START TEXT SECTION

# Need help canning meat!



## Deathdealer (Oct 26, 2013)

I know this has probably been talked about already but I couldn't find anything no matter how long I scrolled down through all of the posts! I'm really new to canning and one thing I really want to learn is how to can is meat beef chicken venison! I could really use some help! Recipes how to's books if you got them what weights to use cook times anything and everything I have about 10 books and it's literally the same damn things over and over again jellies and jams and pickling I did find a few stews but nothing about meat and just meat! To be stored away for a while so if I need them I can crack a can open and cook it up or warm it up and poor over a stew or hell anything so if anyone can help me it would be very appreciated I've tried YouTube for hours and hours and found maybe three videos! Please help


----------



## DrPrepper (Apr 17, 2016)

Hi, Deathdealer,
Do you have a copy of the Ball's Blue Book? That has been my go-to guide for all kinds of canning, including meat. There is also a fairly helpful web site at http://nchfp.uga.edu/how/can5_meat.html Make sure you take altitude into consideration, as it can greatly affect the pressure and time you need to use. Don't use the water bath method to can- pressure canning is really the only safe way to can meat.
I hope this helps!


----------



## Caribou (Aug 18, 2012)

Any meat or fish is 90 minutes at at least 10PSI. Your time starts when you come to pressure. Let all the air get out before you put the weight on. This is good for up to quart size. This is just the basic stuff but you can figure out all the minutia from the books. Some say you can get by with 75 minutes for pints but I do all meat for 90 minutes. If you have a bunch of different items then you us the time for the longest single item. I have had stuff I put up last for twenty years and still taste great. While I use a weight I also use a gauge. I feel this gives me better control. 

If my gauge drops below 10PSI I start the clock all over. I don't like to go over 15PSI or under 10PSI so I do my best to keep it between 12 and 13PSI just to have a little cushion on either side.

Get yourself a "Ball Blue Book". Another good source in the extension service at your local college.


----------



## Grimm (Sep 5, 2012)

Skim through the canning today thread. There are tons of posts about canning meats, bacon and even meatloaf!

Here are some articles I found doing a quick Google search...

END TEXT SECTION
START EXTRACTED DATA

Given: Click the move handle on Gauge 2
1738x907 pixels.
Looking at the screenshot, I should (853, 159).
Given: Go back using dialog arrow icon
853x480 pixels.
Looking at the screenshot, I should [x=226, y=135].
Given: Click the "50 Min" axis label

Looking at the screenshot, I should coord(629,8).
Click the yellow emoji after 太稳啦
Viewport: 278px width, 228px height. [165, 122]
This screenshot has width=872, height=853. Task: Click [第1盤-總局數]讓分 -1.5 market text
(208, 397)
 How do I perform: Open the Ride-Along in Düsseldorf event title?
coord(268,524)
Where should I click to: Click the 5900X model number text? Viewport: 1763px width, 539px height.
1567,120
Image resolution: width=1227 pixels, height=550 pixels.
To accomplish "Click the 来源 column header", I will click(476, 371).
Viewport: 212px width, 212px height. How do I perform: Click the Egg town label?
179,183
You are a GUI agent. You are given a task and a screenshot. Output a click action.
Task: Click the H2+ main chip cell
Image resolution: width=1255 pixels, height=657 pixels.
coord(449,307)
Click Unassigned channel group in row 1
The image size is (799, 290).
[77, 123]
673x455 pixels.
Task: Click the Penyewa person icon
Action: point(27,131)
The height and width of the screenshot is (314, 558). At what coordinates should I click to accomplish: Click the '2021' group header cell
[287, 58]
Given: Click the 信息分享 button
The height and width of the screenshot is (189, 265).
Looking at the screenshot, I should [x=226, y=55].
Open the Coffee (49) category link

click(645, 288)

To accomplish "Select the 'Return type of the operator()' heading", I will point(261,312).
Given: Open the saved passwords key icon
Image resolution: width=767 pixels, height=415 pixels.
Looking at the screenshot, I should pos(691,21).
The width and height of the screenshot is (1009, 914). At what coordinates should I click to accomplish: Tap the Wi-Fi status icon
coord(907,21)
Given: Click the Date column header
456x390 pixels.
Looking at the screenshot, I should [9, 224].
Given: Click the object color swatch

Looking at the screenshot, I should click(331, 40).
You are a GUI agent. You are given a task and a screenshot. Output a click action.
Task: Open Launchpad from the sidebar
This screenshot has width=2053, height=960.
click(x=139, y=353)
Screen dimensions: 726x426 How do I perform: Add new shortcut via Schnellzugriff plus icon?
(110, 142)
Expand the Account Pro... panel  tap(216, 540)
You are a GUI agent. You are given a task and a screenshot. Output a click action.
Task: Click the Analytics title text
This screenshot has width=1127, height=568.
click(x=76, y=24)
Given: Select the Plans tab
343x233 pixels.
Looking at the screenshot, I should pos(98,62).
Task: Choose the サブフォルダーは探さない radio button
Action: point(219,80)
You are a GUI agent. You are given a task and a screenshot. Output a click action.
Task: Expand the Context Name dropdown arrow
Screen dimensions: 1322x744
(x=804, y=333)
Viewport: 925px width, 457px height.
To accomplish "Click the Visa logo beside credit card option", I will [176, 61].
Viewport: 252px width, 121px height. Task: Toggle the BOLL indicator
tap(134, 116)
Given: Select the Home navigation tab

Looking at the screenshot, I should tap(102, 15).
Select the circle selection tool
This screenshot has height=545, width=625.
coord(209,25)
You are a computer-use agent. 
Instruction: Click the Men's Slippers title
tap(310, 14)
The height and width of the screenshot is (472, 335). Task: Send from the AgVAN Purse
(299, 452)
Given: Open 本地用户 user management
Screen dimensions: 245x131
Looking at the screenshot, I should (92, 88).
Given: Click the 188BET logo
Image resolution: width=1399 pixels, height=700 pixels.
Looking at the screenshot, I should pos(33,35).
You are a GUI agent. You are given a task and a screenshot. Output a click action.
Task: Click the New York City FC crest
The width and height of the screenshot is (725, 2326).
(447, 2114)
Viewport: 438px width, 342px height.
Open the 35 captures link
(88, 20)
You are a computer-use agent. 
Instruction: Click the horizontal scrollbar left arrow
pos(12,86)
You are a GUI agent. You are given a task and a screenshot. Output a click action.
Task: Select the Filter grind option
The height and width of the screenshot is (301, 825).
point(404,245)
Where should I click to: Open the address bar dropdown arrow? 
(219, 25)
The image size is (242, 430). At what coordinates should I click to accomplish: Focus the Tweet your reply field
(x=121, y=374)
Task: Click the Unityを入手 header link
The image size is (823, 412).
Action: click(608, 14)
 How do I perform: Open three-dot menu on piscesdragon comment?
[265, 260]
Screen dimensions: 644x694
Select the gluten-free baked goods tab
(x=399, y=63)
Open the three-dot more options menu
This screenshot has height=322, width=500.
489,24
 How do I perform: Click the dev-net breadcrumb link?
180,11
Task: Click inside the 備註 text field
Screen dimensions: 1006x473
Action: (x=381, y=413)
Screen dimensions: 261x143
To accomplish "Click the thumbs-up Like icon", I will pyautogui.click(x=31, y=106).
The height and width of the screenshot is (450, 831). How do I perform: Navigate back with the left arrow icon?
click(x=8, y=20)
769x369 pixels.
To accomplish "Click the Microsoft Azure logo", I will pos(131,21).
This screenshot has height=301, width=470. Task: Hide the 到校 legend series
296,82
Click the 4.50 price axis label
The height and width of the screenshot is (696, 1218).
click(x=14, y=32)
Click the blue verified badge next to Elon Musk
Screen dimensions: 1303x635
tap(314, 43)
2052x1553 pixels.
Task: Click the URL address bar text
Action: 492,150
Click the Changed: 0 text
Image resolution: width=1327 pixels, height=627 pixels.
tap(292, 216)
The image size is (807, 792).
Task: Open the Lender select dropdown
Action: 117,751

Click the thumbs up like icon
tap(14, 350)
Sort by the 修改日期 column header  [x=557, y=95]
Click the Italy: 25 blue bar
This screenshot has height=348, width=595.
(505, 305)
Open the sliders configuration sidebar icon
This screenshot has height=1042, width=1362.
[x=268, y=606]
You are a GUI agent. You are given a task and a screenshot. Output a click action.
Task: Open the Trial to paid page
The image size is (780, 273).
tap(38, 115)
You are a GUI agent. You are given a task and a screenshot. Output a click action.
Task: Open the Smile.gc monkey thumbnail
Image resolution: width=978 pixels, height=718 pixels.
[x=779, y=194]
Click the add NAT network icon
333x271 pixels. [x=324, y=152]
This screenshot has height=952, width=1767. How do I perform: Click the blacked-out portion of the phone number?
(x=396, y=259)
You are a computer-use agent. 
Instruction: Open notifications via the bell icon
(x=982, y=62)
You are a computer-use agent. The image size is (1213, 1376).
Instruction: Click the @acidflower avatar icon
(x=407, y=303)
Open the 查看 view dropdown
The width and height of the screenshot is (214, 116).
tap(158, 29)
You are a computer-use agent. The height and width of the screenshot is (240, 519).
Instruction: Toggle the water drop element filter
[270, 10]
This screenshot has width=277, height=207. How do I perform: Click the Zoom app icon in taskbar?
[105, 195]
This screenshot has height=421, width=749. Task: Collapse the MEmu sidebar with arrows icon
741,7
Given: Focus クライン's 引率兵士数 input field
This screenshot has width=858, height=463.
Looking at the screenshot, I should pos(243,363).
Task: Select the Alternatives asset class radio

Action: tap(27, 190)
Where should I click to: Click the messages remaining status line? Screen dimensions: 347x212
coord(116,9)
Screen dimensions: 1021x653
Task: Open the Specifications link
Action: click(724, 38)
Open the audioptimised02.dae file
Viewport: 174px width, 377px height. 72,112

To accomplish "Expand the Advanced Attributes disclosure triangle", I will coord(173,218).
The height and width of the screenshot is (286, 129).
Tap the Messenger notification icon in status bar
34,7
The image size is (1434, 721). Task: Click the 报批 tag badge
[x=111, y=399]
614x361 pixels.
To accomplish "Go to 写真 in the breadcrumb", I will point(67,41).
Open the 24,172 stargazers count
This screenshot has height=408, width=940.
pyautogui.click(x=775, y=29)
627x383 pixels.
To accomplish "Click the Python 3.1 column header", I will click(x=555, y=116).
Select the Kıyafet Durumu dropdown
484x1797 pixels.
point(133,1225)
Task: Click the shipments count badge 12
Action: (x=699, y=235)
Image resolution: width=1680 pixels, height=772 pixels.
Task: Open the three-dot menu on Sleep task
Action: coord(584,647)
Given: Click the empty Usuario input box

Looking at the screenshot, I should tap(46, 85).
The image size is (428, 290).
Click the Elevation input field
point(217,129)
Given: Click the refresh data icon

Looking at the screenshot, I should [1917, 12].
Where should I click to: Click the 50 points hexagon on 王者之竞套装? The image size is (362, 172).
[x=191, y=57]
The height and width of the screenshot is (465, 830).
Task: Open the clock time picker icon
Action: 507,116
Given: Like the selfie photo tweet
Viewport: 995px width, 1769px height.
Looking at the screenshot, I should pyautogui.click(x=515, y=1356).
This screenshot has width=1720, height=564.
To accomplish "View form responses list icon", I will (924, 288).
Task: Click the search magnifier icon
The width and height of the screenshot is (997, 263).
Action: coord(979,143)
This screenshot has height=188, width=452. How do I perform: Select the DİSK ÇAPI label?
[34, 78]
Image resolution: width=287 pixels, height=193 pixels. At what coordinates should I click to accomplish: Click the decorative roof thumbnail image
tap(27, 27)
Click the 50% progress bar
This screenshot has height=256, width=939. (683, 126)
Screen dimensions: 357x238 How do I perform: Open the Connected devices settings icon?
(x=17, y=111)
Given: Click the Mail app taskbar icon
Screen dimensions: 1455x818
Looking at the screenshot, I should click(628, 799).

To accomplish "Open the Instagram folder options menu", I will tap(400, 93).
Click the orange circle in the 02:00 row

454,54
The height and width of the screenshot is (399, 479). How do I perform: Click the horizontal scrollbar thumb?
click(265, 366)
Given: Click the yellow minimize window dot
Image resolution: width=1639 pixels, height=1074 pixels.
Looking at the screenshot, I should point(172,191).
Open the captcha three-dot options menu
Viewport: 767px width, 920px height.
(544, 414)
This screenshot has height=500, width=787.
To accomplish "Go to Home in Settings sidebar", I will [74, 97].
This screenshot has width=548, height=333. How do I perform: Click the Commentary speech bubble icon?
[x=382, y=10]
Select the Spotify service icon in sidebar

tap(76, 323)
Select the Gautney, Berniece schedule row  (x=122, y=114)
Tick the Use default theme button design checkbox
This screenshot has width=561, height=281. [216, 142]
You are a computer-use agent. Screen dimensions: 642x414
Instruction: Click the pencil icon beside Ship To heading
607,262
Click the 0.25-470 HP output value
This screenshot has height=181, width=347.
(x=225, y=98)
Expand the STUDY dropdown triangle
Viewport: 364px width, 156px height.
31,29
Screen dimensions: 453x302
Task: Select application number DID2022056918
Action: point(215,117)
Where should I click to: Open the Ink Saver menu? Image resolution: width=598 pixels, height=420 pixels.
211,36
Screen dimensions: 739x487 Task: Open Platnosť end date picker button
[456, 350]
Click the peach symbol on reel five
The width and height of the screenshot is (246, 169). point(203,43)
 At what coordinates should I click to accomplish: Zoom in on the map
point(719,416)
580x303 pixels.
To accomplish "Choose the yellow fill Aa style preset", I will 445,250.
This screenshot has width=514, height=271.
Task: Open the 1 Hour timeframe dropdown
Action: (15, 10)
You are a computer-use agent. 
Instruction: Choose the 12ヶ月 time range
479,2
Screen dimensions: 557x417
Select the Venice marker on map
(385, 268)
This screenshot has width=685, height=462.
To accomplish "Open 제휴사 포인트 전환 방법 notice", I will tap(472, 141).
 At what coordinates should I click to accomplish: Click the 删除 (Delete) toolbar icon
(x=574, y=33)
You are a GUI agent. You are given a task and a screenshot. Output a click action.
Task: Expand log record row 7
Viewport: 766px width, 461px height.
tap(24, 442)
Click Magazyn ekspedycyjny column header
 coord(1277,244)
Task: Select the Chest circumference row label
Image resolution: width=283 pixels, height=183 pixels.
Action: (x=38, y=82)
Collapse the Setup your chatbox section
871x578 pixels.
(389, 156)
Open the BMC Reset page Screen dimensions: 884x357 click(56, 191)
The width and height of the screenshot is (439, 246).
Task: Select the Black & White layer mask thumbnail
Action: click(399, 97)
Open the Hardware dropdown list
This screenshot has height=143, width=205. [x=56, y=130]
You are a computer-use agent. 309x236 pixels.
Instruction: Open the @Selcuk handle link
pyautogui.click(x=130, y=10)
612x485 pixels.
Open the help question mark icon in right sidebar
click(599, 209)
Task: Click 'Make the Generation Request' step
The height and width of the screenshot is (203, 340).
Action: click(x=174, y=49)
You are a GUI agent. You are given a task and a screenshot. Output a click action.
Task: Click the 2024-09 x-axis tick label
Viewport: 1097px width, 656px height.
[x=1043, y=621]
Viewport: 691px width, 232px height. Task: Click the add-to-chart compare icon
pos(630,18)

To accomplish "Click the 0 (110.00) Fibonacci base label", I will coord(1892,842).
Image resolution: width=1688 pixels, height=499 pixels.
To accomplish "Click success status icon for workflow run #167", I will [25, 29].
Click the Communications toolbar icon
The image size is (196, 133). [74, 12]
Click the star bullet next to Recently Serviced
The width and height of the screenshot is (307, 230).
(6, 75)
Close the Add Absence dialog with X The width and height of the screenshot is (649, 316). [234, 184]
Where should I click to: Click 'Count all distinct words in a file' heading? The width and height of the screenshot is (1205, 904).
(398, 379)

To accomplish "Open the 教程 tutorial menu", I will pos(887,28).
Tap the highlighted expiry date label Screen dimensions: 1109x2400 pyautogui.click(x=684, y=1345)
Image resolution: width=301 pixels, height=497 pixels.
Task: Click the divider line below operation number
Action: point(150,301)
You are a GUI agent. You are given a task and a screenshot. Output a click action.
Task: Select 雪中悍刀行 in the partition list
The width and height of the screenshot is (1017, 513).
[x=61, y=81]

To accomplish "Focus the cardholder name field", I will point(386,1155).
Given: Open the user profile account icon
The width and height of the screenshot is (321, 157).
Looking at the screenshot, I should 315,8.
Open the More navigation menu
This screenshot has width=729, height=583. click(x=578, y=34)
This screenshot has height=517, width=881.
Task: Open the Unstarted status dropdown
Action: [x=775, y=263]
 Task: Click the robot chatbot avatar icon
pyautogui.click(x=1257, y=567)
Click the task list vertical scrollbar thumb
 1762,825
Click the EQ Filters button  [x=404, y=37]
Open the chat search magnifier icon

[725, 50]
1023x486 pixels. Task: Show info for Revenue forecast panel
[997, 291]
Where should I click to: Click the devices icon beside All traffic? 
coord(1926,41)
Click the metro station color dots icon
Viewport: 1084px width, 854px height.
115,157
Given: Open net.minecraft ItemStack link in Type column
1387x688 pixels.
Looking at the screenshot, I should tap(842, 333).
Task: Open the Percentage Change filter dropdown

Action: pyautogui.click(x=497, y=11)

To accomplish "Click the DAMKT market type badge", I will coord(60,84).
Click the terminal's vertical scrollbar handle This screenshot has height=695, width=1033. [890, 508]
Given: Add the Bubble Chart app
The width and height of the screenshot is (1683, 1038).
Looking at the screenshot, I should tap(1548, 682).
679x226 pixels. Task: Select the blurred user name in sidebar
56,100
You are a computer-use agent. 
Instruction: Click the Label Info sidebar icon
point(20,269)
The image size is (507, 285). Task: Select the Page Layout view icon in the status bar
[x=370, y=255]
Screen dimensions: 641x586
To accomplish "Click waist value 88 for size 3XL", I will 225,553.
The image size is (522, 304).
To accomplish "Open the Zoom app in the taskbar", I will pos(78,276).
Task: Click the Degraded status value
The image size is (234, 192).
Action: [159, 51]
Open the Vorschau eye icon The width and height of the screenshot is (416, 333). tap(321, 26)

END EXTRACTED DATA

(WHAT THIS EXERCISE ASKS):
1) In the thread about canning meat, how long does Caribou process any meat or fish, and at what minimum pressure?
2) Please copy the thread about canning meat from "Any meat or" up to and including "me better control.".

(ANSWER LIST):
1) 90 minutes at a minimum of 10 PSI.

2)
Any meat or fish is 90 minutes at at least 10PSI. Your time starts when you come to pressure. Let all the air get out before you put the weight on. This is good for up to quart size. This is just the basic stuff but you can figure out all the minutia from the books. Some say you can get by with 75 minutes for pints but I do all meat for 90 minutes. If you have a bunch of different items then you us the time for the longest single item. I have had stuff I put up last for twenty years and still taste great. While I use a weight I also use a gauge. I feel this gives me better control.